**Problem to work on**
Transcribe, starting at the line with "Task: Uncheck the SDK Profile checkbox" and ending at the line with "Task: Click the 6,50A++ SEER value", every line of the material below exactly, but leave out the pictures and anything outside that span.

Records supplied below:

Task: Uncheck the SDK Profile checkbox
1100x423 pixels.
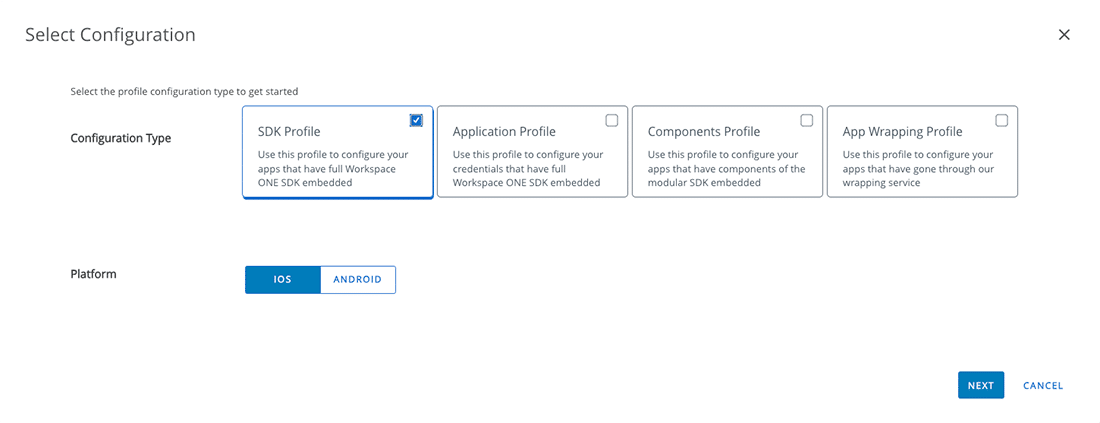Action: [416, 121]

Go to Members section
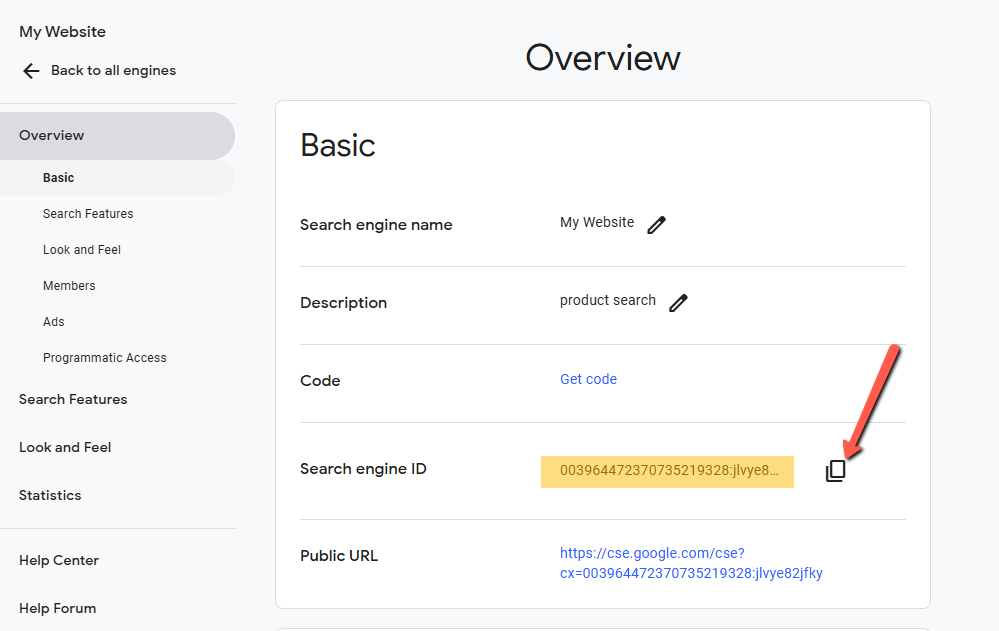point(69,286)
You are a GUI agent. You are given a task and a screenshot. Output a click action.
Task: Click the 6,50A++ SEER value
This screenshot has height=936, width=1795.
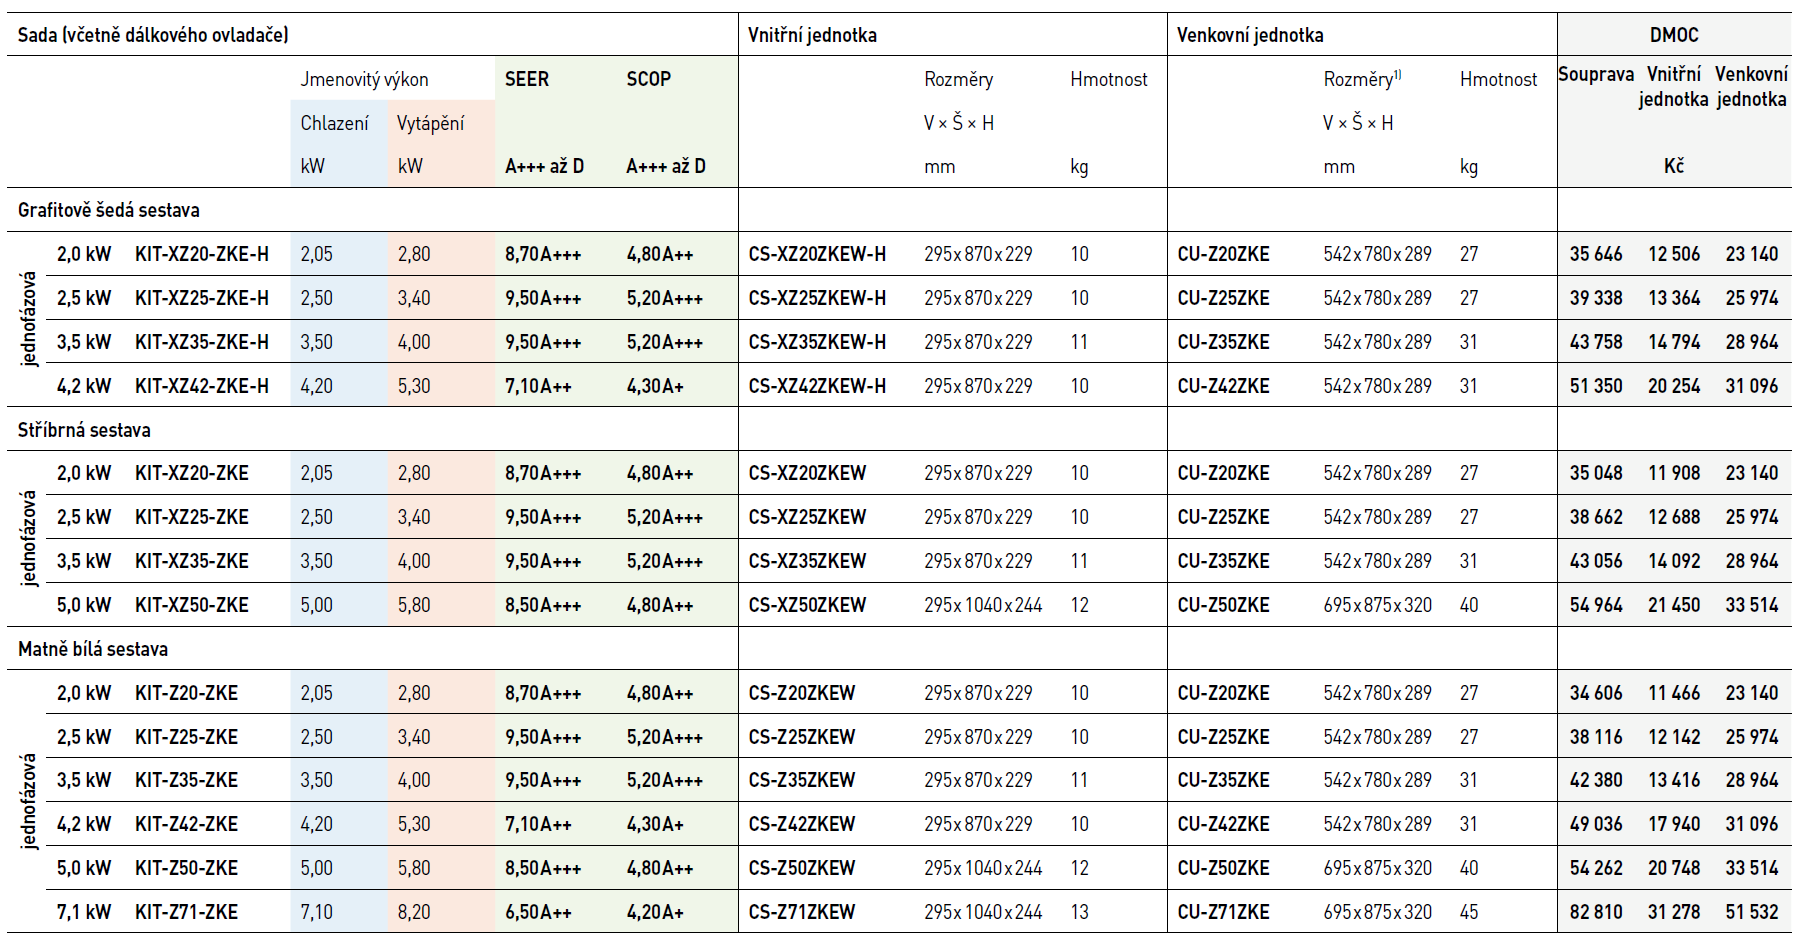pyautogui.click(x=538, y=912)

End of Records supplied.
Records supplied below:

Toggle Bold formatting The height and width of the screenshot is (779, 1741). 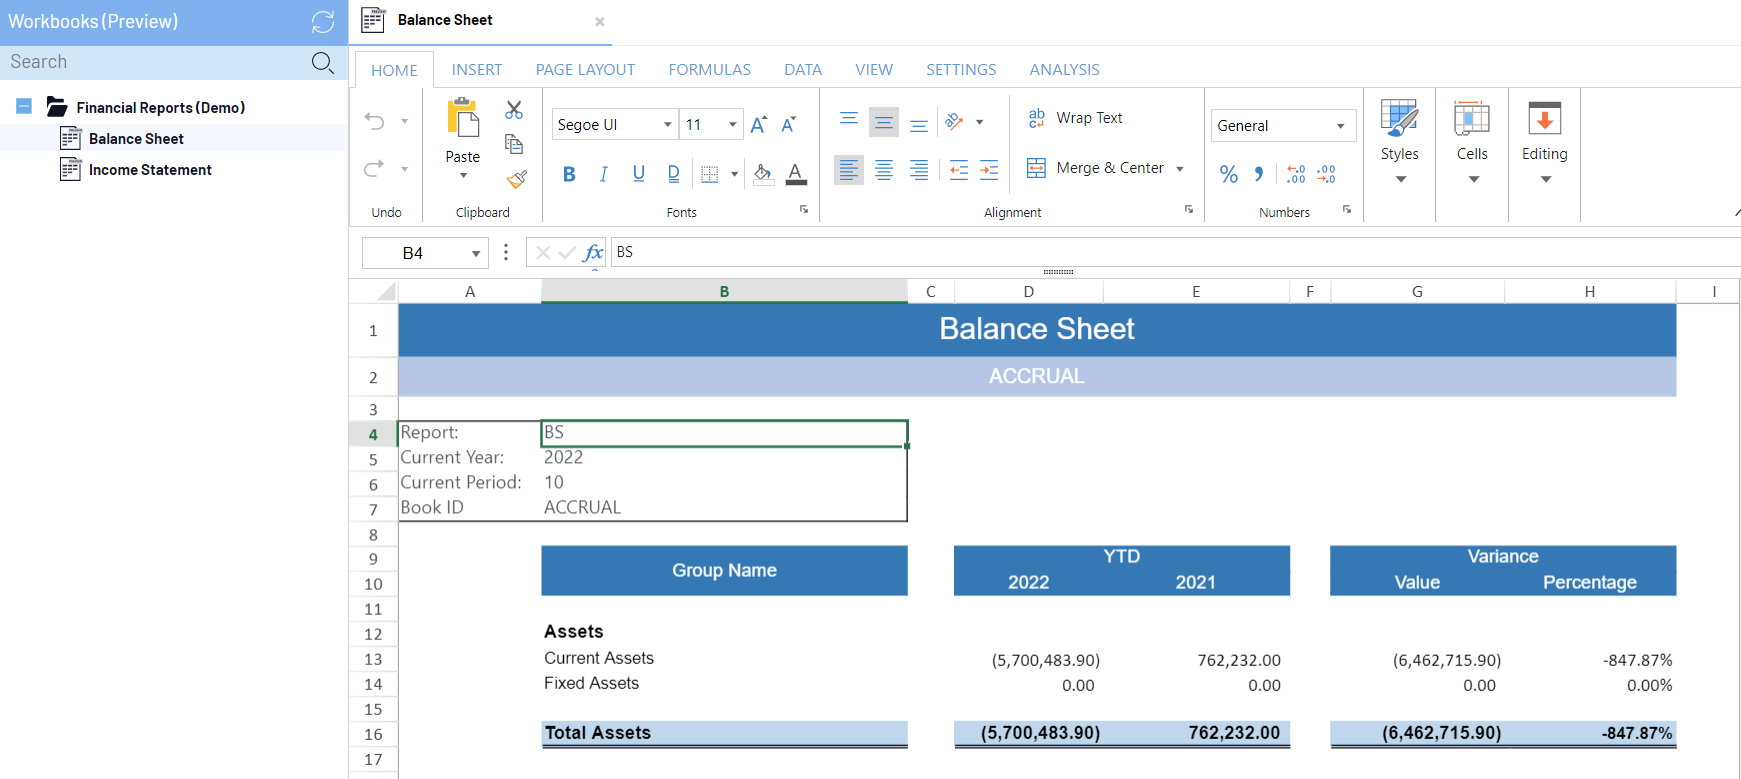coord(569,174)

End of Records supplied.
Records supplied below:

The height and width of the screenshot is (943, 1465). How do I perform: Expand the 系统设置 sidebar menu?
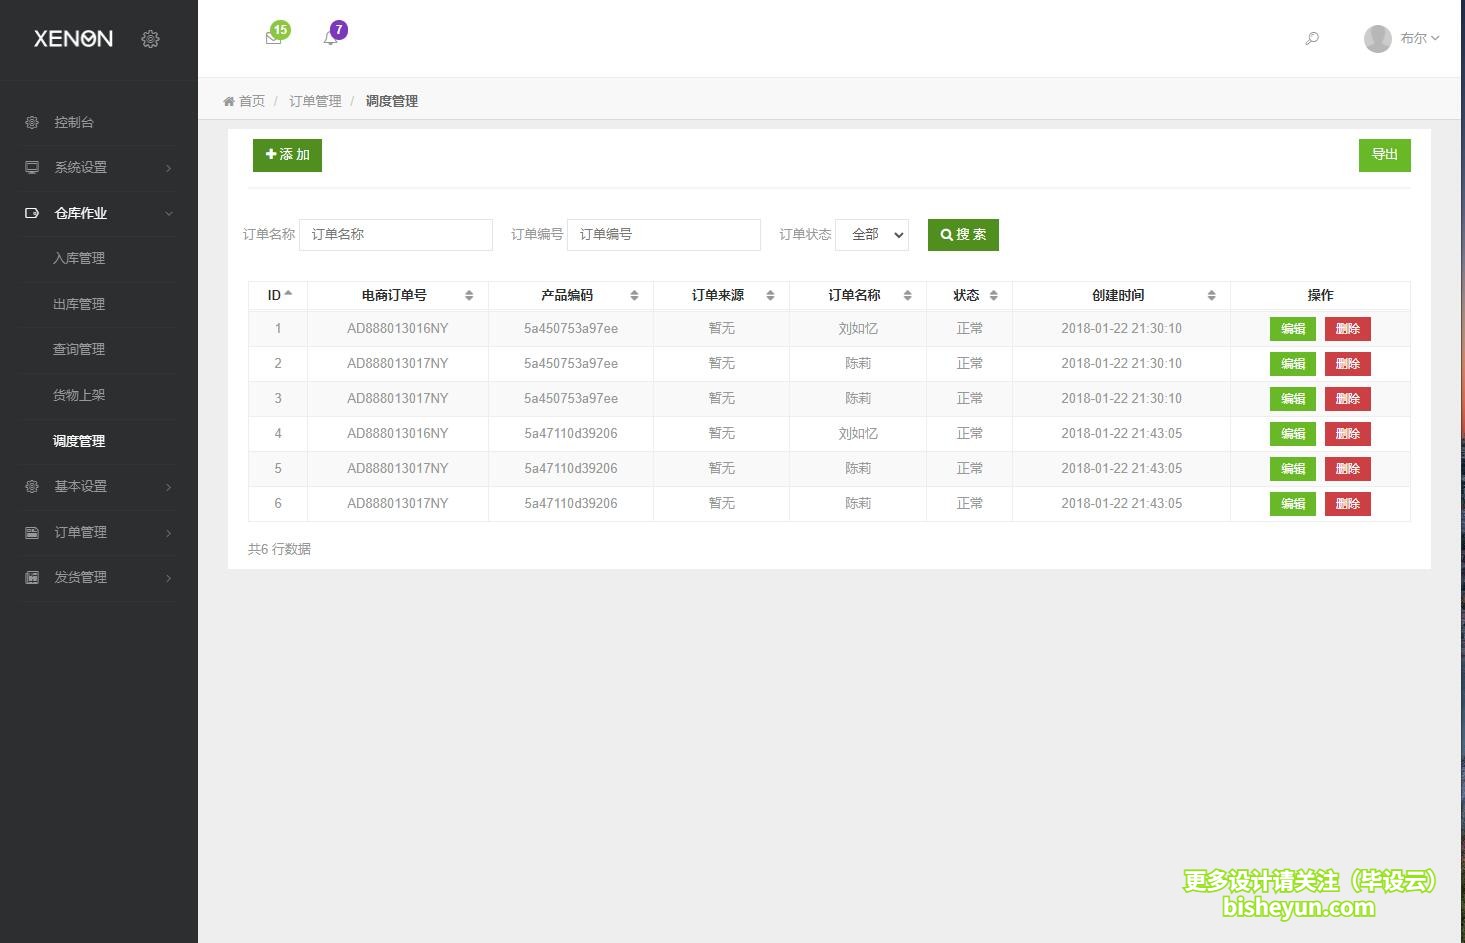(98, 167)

End of Records supplied.

**Written reply**
Task: Uncheck the SDK Profile checkbox
1100x423 pixels.
Action: [416, 121]

Go to Members section
point(69,286)
You are a GUI agent. You are given a task and a screenshot. Output a click action.
Task: Click the 6,50A++ SEER value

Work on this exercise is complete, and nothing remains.